The mosque, the main unit of the complex, was damaged during several different earthquakes occuring in 1509, 1557, and 1754. After each earthquake, the mosque was rebuilt. However, after an earthquake in 1766 caused great damage to the wall and made the central dome collapse, Sultan Mustafa III (1717-1774) ordered that the present mosque to be built by the architect, Mehmed Tahir Ağa During the mosque’s construction, it the architectural characteristics of the ruined mosque were not fully preserved, and the present mosque was erected by blending the architectural character of that period with the Classical style. The mosque had two minarets each with a single sherefe (minaret balcony) until the 19th century, when one minaret balcony was added and the minarets themselves were raised. The enterence of the mosque is located in an arcaded inner courtyard with 22 domes. The central dome of the mosque, measuring a diameter of which is 26m, rests on four elephant legs and is supported by half and full domes creating the ceiling structure. A Baroque style is visible on the ornaments of the mosque.

The madrasahs (religious schools), the most important units in the Fatih complex, were completed in 1470. They offered education in various fields, and most of the famous scholars of the time period taught lessons at these madrasahs.The madrasahs were substantially damaged in an earthquake during 1766. Eight of the original madrasahs continue to stand today. Recently, they have been restored by the Directorate of Religious Endowments in 1955. Today, they are used for the various purposes.
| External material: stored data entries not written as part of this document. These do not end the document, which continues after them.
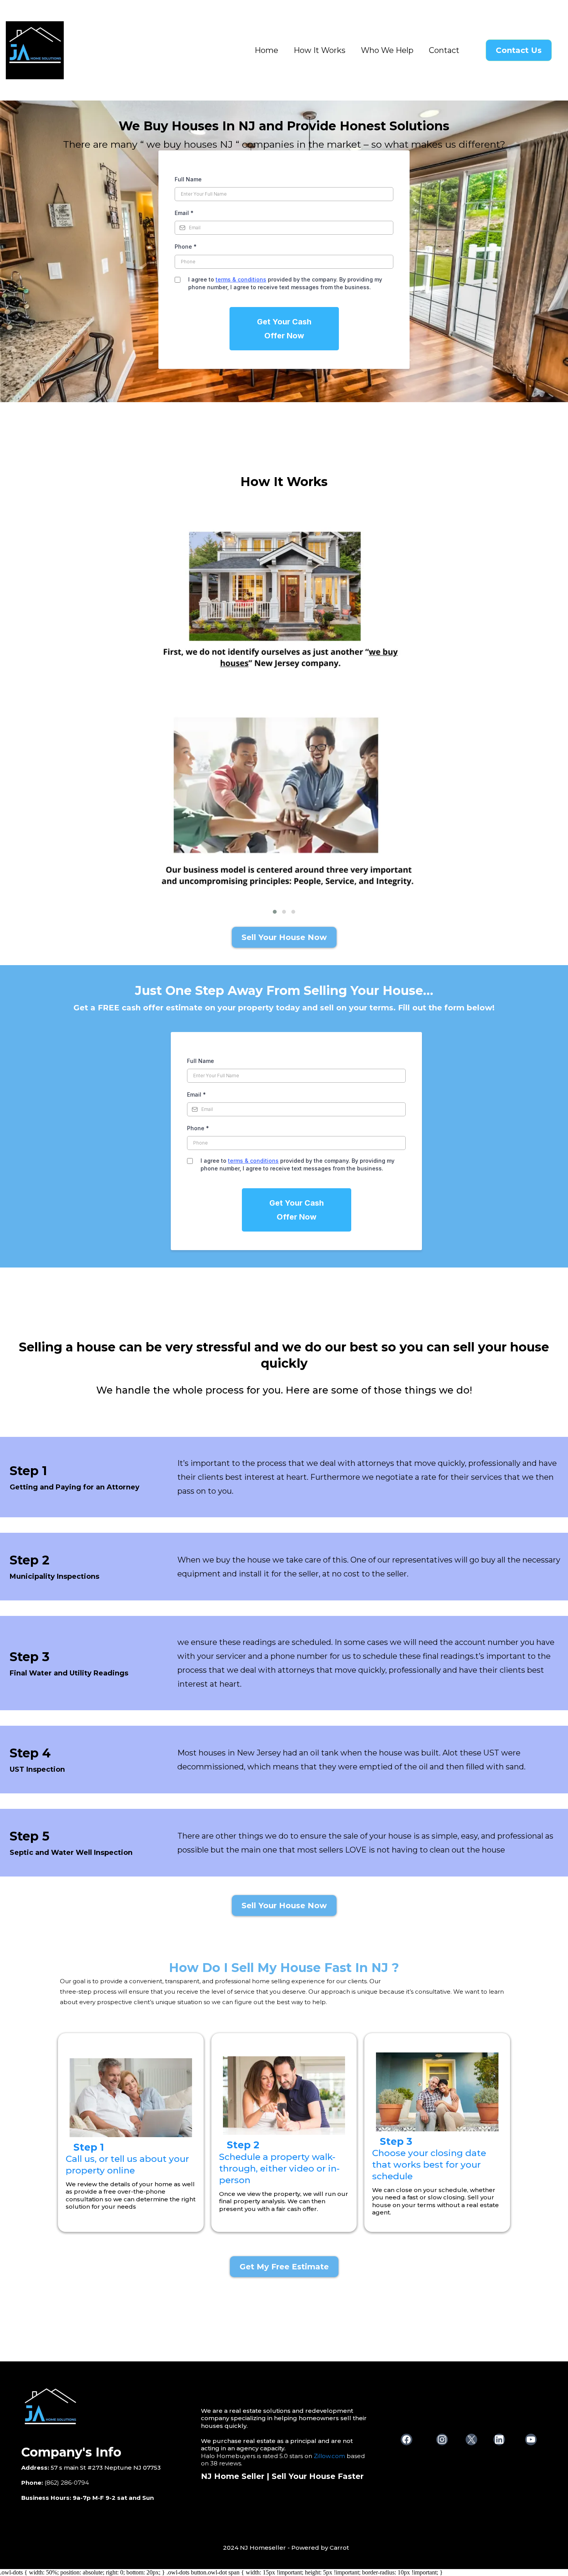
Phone (186, 246)
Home (266, 50)
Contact (444, 50)
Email (184, 213)
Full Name (188, 179)
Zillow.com (329, 2456)
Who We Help (387, 50)
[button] (274, 912)
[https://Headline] (105, 2411)
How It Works (319, 50)
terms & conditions (241, 279)
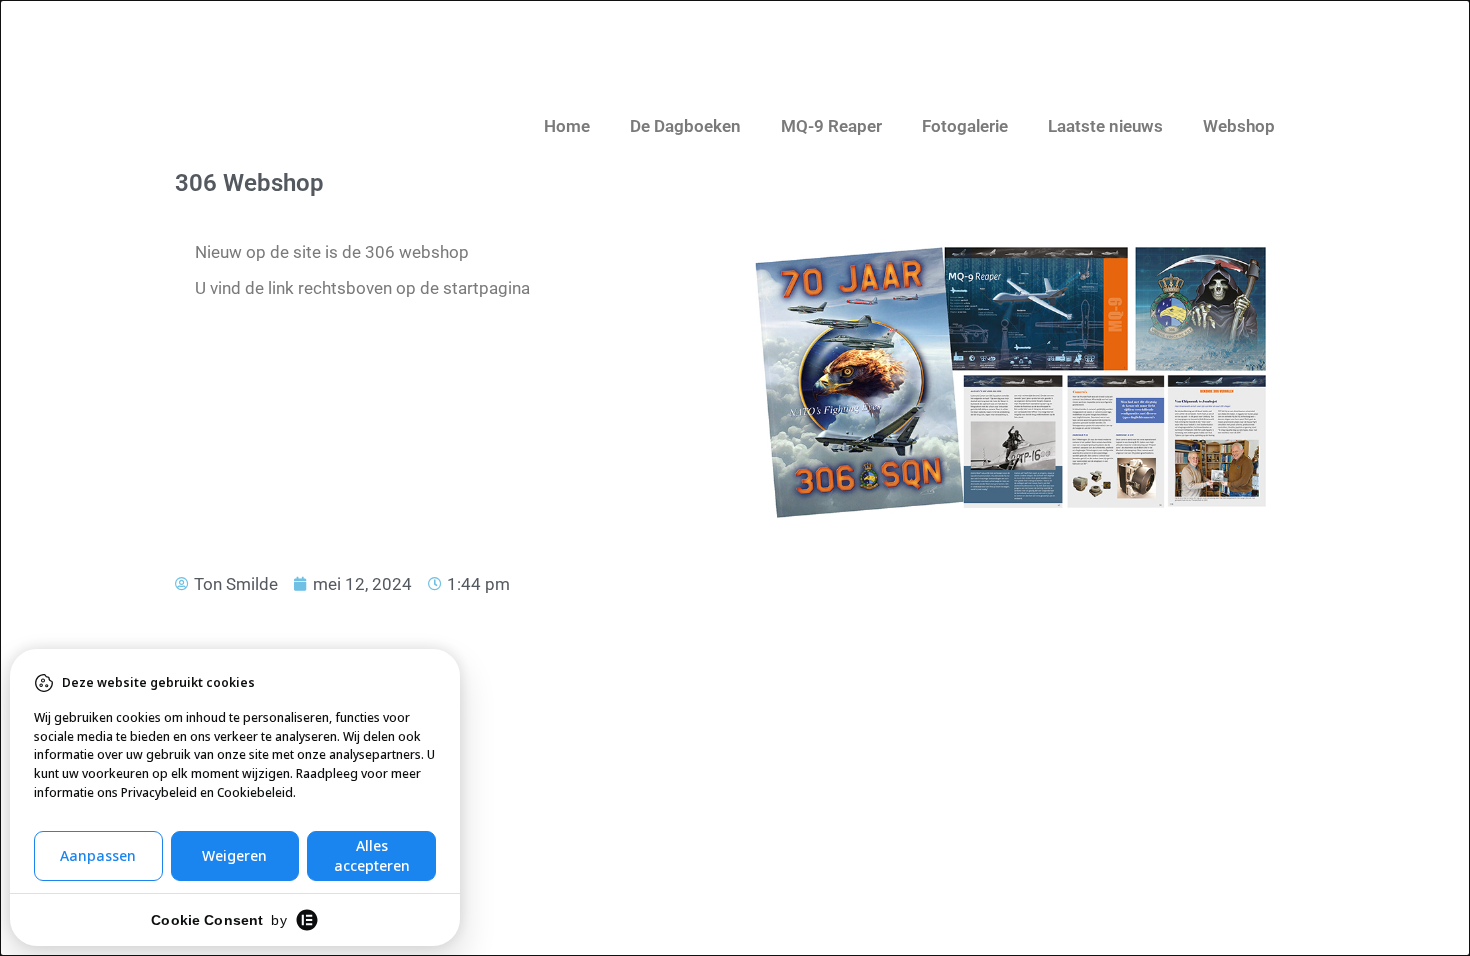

The original library was located in a separate building which no longer exists today. The present library building was built in 1742, and the remaining collection of the old library was carried to the new library. The existing manuscript collection of the library was also carried to the Süleymaniye Manuscript Library in 1956. Currently, the old architectural fabric of the library is undergoing restoration.

The tombs of the complex include those of Sultan Mehmed II, his wife, Gülbahar Hatun, and Nakşidil Sultan, his mother. Due to the number of earthquakes, they have lost their original shapes. There are many famous individuals buried in the graveyard of the complex. The caravanserai was restored during the 1980s, and new stores, added by the Directorate of Religious Endowments, were rented to new tenants.

Other structures of the complex, which include the tabhane (hostel), Turkish bath and bazaar, were not able to reach our time.